Originally, Kit only intended to film his dad, who he had lived with since turning 16 and had the closest bond with. Lawrence wasn’t sure what kind of film Kit was going to make but he says he agreed to submit completely because, in a world where he felt he no longer had control, it was the one thing he could do to make his son happy. “I was just really pleased Kit had something positive to pour his trauma into,” he tells me by phone.

‘It was difficult for her to imagine me as one of her patients’ … Kit Vincent’s mother appears in Red Herring.
‘It was difficult for her to imagine me as one of her patients’ … Kit mother. Photograph: GKF

As time went by, however, Lawrence realised something much deeper was happening. “We were beginning to have conversations, through the film, that we were struggling to have outside of it. The film was beginning to overlap with reality.” Has it made them closer? “The answer has got to be yes. We’re not emotionally retarded by any stretch. But it’s given us a channel to talk about things that were absent before.”

The most dramatic moments in Red Herring come when the family are sitting around waiting for a doctor to ring and tell them if Kit’s tumour has grown since the last scan. Kit sets up his camera on a tripod and puts his phone on loudspeaker to capture what is an unbearably tense moment for any patient. “It helped distract me,” says Kit, “but it added a lot of stress for the others.”

Indeed, during one set of results, Lawrence suffers what looks like a seizure himself from the stress of it all. “You can wait up to five hours sometimes,” he says. “The tension and toxins build up in your body in unspeakable ways.” We learn that when Kit first received his diagnosis, the shock was so great it caused Lawrence’s heart to stop. While Kit and his mum were still reeling from the news in one hospital room, Lawrence was in another having a pacemaker fitted. “I know I’ve got PTSD around it,” says Lawrence. “It just grips me physically. I feel like I’m dying. I’ve had therapy to get to grips with it. But I can’t stop it.”
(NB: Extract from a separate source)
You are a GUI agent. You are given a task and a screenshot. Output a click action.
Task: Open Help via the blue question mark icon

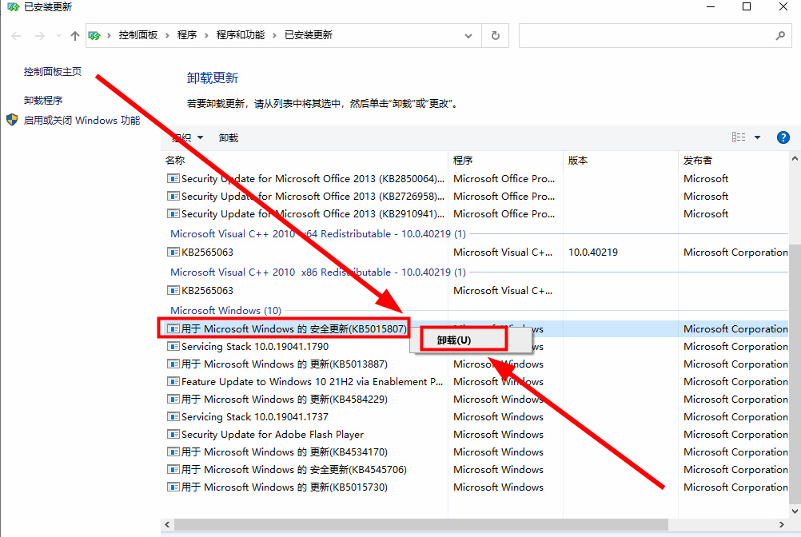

Despite Red Herring’s grim premise, it is never mawkish or self-pitying. In fact, it is often darkly humorous and profoundly moving. You are left thinking about love, and how clearly it still exists, even when we don’t know how best to express it.

“I’ve seen it seven times now,” says Lawrence. “And each time I feel two things. Immense pain. And immense pride. All combined together.”